• **About this exercise**
Check every line of the records below for the string "axis", then report only how many lines have it.

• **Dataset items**
--------------------------------
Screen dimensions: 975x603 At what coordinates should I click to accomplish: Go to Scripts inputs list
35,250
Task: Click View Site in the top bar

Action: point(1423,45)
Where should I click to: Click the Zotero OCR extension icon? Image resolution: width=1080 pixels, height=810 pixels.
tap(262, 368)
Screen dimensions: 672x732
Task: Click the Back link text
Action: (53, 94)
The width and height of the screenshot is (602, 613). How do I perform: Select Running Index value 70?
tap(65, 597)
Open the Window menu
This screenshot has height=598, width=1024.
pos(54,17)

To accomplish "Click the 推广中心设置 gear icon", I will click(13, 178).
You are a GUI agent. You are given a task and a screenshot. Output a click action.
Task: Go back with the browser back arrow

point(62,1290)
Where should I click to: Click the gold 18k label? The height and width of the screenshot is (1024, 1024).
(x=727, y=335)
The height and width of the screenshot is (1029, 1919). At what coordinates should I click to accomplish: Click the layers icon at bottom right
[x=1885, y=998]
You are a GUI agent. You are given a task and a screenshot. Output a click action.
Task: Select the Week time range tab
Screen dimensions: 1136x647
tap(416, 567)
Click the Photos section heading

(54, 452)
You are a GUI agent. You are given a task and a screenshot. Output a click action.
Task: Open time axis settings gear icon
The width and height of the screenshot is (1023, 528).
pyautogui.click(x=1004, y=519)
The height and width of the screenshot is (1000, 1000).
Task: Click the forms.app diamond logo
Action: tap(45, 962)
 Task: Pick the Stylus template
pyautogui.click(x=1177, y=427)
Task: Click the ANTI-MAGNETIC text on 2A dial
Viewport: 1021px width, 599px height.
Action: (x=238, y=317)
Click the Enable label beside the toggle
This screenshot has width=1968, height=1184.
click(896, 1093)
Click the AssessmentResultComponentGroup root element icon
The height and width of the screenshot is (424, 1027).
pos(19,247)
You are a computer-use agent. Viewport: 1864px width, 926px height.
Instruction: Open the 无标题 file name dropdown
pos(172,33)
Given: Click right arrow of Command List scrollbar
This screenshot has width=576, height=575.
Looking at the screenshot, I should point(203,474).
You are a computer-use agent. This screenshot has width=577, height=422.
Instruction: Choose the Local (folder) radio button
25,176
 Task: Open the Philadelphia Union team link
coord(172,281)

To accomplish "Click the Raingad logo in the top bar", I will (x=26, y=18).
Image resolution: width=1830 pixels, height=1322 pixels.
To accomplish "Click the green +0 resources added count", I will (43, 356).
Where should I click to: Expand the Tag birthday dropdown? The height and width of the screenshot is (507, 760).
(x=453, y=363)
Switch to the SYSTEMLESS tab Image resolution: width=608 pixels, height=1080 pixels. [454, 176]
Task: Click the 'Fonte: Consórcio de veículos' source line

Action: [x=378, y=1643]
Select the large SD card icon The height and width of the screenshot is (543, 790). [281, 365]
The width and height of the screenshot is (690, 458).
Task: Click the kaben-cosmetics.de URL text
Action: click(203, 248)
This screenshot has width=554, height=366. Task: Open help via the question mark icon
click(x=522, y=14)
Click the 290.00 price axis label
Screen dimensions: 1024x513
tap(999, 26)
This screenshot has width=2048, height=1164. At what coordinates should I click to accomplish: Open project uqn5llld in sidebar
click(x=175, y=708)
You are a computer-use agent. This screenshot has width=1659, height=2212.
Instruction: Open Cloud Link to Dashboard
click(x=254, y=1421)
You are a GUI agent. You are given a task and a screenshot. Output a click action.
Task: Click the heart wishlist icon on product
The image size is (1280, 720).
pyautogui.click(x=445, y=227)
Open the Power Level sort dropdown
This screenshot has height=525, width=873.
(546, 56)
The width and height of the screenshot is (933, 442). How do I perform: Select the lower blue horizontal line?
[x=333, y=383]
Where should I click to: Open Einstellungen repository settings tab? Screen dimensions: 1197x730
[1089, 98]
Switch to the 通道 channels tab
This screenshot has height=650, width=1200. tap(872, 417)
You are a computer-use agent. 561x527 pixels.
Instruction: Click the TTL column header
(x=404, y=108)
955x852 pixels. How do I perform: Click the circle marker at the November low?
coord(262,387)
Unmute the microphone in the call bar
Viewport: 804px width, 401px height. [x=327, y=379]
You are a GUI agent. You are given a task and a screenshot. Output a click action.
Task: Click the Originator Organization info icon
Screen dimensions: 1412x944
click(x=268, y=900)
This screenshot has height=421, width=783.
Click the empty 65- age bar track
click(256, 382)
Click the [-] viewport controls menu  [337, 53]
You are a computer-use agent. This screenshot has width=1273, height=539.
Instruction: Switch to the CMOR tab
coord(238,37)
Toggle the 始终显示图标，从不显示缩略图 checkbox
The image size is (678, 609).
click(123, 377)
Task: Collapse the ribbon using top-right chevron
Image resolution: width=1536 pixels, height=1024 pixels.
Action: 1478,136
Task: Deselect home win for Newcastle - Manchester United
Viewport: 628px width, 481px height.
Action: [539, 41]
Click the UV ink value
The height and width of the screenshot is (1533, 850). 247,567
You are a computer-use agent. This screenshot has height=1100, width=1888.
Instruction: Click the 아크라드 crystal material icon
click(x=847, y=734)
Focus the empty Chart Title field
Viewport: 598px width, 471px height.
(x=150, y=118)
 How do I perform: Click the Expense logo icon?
--------------------------------
• **Answer box**
2